--- GEZEIGTER AUSZUG ---
Es klingt paradox, aber die Konkurrenz unter den Geberländern wächst. 30 neue Länder - darunter Brasilien, China, Indien - drängen auf den Hilfemarkt. Längst hat sich die Entwicklungshilfe zu einem ganz normalen Geschäft entwickelt - es geht um Einfluss und Wirtschaftsinteressen.

Von Astrid Prange | 12.04.2011
    Sind Schulspeisungen ein gutes Geschäft? Ist die Verteilung von Saatgut an Kleinbauern eine sinnvolle Investition? Fördert der demokratische Aufbruch in Nordafrika die Wirtschaftsbeziehungen zum Westen?
    Bis vor Kurzem hätte sich niemand getraut, diese Fragen so direkt zu stellen. Doch seit Schwellenländer sich anschicken, selbst Entwicklungshilfe zu leisten, werden solche Fragen immer wichtiger.
    Die traditionelle Entwicklungszusammenarbeit befindet sich im Umbruch. Nicht nur zwischen den beiden Standorten des zuständigen Ministeriums, zwischen Bonn und Berlin, sondern weltweit. Das Bild vom reichen Norden, der dem armen Süden hilft, hat tiefe Risse bekommen. China baut Straßen und Flughäfen in Afrika. Brasilien unterstützt Angola beim Wiederaufbau, Indien investiert in erneuerbare Energien in Ostafrika, und die Türkei engagiert sich im Sudan und in Äthiopien.
---
» GESTELLTE AUFGABE 1
Beantworten Sie anhand des Auszugs über Entwicklungshilfe die folgenden Fragen:
(a) Wie viele neue Länder drängen auf den Hilfemarkt?
(b) Welche beiden Standorte des zuständigen Ministeriums werden genannt?
(c) In welchen Ländern engagiert sich die Türkei?
» GESTELLTE AUFGABE 2
Fassen Sie den Auszug über Entwicklungshilfe in zwei Sätzen zusammen.
--- ERFASSTE EINTRÄGE ---
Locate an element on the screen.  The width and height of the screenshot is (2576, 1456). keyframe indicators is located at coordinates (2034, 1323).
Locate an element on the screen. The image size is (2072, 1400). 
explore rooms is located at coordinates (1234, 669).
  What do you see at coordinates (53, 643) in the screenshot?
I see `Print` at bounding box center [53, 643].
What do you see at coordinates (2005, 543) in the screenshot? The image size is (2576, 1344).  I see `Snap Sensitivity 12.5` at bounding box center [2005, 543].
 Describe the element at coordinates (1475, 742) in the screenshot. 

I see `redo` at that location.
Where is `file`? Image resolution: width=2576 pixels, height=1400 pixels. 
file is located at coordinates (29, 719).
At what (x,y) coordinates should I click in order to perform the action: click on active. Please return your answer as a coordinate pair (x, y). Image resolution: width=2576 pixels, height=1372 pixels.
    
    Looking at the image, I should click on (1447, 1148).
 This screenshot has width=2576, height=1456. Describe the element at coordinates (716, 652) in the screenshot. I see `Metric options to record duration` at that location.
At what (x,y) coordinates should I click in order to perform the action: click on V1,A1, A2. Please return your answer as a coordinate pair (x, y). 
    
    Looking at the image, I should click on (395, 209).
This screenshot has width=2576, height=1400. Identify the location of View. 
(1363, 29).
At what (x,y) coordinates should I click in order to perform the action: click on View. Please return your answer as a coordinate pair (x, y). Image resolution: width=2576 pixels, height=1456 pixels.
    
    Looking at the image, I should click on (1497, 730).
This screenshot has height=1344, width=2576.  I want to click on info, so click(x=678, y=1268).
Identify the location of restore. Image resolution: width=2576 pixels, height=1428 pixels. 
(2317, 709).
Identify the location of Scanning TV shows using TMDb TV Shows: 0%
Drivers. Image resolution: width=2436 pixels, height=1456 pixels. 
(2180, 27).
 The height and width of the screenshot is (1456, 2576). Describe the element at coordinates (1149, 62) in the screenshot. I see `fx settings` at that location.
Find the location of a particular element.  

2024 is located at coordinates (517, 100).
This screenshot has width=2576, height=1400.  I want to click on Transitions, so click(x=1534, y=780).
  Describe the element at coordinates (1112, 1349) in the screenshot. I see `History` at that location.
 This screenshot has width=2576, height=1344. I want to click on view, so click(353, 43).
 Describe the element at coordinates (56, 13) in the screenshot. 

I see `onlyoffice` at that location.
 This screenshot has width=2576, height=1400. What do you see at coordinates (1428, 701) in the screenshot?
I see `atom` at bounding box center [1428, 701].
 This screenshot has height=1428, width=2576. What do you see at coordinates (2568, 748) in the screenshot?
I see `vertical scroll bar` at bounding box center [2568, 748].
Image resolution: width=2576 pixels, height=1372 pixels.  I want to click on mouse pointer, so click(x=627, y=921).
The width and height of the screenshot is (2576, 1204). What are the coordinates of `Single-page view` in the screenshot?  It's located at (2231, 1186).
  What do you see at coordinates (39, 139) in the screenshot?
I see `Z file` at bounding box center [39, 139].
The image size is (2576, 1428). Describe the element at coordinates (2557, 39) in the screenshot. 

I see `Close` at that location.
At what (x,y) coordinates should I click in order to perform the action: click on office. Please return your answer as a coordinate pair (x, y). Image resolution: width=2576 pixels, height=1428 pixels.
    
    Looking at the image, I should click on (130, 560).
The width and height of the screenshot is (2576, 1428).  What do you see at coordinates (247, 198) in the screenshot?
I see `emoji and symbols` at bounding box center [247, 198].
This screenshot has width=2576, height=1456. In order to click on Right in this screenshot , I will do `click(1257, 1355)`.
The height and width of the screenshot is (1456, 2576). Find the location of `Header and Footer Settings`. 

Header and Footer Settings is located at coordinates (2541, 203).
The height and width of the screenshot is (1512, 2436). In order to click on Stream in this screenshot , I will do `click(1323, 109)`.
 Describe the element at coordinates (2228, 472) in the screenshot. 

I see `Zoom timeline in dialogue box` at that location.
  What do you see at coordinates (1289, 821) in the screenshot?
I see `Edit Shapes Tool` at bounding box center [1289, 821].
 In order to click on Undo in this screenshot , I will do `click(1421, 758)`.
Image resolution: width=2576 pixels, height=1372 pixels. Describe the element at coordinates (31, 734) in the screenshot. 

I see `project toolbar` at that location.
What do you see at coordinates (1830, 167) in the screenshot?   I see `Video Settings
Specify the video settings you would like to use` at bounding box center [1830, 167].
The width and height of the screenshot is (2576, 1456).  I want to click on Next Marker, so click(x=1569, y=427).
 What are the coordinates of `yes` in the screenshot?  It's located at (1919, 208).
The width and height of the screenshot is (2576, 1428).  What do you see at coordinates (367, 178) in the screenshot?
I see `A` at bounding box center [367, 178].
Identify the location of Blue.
---
» ERWARTETE ANTWORT 1
(a) 30 neue Länder
(b) Bonn und Berlin
(c) Im Sudan und in Äthiopien

» ERWARTETE ANTWORT 2
Die Konkurrenz unter den Geberländern wächst, da 30 neue Länder wie Brasilien, China und Indien auf den Hilfemarkt drängen, und die Entwicklungshilfe ist zu einem normalen Geschäft geworden, bei dem es um Einfluss und Wirtschaftsinteressen geht. Die traditionelle Entwicklungszusammenarbeit befindet sich weltweit im Umbruch, und das Bild vom reichen Norden, der dem armen Süden hilft, hat tiefe Risse bekommen.